* [Data supplied]
○ ○ ○ ○ ○
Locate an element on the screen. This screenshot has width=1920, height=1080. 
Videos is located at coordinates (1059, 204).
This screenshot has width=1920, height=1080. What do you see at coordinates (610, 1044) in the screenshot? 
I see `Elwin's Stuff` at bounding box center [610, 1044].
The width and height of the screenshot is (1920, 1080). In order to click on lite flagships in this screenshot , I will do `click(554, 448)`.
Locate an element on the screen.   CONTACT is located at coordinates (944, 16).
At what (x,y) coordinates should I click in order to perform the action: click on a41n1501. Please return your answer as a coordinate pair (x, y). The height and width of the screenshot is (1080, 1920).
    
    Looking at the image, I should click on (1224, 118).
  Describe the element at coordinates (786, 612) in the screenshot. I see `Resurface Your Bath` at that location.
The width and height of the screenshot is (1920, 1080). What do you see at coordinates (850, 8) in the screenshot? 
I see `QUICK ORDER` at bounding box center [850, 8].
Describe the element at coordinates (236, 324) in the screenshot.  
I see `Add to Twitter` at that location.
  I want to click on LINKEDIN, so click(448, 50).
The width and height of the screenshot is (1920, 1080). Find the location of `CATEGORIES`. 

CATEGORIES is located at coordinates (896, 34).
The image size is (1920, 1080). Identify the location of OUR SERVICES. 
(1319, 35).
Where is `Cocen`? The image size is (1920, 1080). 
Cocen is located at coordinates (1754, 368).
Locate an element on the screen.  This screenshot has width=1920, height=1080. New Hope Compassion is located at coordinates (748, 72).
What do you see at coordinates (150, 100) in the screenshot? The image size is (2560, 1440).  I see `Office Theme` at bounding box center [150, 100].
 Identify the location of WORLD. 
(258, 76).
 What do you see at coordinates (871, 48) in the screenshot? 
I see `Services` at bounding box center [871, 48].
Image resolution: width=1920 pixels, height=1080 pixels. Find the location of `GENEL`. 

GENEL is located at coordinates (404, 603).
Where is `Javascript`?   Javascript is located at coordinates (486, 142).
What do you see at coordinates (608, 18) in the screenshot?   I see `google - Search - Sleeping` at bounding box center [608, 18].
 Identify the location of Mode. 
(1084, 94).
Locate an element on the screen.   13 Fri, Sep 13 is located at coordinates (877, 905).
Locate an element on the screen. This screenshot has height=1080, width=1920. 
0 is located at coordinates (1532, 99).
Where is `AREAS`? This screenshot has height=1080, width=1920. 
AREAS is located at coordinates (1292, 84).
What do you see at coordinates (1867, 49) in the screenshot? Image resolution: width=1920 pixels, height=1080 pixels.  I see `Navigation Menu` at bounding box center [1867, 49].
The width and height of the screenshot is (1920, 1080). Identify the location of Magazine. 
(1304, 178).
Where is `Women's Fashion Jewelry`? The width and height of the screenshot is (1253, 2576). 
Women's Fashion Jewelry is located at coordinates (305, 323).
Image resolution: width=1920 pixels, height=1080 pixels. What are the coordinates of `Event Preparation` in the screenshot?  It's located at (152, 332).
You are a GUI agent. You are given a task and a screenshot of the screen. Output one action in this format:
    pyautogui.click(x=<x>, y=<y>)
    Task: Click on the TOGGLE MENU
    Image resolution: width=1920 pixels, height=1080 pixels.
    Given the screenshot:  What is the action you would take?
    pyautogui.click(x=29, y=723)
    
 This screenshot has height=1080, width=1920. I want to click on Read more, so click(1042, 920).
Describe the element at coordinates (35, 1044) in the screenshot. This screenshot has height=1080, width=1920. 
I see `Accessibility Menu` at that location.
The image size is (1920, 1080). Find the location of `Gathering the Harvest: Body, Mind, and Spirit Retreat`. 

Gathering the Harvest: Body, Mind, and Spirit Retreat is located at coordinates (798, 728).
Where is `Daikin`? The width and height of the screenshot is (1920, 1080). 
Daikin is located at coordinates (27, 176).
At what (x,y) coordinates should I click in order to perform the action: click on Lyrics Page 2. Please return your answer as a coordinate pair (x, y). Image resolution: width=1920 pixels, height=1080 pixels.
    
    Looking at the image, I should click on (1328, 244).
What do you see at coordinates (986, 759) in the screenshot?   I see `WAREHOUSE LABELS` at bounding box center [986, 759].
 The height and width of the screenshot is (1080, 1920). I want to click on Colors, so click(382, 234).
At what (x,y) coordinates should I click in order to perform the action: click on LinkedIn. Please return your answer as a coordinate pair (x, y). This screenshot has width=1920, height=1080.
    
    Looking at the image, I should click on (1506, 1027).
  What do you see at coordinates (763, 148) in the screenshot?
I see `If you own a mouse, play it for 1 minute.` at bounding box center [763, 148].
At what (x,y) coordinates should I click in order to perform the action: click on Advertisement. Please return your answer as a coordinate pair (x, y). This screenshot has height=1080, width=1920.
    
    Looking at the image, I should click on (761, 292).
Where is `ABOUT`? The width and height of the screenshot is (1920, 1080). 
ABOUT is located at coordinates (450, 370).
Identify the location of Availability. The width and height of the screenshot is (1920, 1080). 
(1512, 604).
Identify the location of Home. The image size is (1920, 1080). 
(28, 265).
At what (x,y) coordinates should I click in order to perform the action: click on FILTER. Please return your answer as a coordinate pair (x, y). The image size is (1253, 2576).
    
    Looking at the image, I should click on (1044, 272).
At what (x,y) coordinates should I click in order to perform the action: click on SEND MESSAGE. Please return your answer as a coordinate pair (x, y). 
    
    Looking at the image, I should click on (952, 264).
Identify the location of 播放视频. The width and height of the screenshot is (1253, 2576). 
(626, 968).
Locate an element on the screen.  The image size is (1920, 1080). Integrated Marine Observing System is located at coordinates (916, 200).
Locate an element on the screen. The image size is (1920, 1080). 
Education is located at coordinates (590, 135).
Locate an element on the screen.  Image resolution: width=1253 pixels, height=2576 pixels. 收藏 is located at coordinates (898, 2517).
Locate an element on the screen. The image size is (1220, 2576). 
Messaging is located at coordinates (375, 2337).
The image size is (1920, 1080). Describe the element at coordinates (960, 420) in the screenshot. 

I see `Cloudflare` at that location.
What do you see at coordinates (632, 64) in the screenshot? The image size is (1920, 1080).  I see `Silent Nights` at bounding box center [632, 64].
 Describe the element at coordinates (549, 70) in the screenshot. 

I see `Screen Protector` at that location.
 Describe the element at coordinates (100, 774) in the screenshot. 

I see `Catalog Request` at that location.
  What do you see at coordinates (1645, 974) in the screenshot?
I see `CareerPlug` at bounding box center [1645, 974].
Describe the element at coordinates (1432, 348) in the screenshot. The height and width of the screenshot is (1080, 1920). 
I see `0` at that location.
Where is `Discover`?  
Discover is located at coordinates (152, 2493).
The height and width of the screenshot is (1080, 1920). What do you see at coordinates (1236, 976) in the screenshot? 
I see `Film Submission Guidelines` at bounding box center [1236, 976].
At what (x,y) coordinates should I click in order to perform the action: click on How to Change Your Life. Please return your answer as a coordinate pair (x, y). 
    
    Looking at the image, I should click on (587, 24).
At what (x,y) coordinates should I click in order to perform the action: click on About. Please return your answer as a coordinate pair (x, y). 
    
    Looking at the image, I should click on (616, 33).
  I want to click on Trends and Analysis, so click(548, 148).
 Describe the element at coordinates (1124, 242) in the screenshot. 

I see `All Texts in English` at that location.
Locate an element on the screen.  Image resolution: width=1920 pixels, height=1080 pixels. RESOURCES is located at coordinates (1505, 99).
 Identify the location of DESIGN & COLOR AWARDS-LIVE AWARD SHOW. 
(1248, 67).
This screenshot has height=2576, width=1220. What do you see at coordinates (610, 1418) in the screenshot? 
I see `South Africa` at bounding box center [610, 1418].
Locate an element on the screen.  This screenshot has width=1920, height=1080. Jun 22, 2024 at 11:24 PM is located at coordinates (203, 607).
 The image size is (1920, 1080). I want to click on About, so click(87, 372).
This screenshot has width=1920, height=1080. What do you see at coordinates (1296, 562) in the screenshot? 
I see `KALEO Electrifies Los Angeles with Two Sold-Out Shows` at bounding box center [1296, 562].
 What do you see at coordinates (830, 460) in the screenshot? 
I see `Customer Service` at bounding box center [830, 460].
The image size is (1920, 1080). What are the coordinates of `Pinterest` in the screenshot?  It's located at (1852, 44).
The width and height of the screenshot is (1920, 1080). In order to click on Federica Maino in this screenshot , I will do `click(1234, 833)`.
○ ○ ○ ○ ○
* [Short problem] Reproduce the material above verbatim, from the line containing "screen. The image size is (1920, 1080)." up to and including the line containing "What do you see at coordinates (632, 64)".

* [Correct response]
Locate an element on the screen. The image size is (1920, 1080). 
Education is located at coordinates (590, 135).
Locate an element on the screen.  Image resolution: width=1253 pixels, height=2576 pixels. 收藏 is located at coordinates (898, 2517).
Locate an element on the screen. The image size is (1220, 2576). 
Messaging is located at coordinates (375, 2337).
The image size is (1920, 1080). Describe the element at coordinates (960, 420) in the screenshot. 

I see `Cloudflare` at that location.
What do you see at coordinates (632, 64) in the screenshot? The image size is (1920, 1080).  I see `Silent Nights` at bounding box center [632, 64].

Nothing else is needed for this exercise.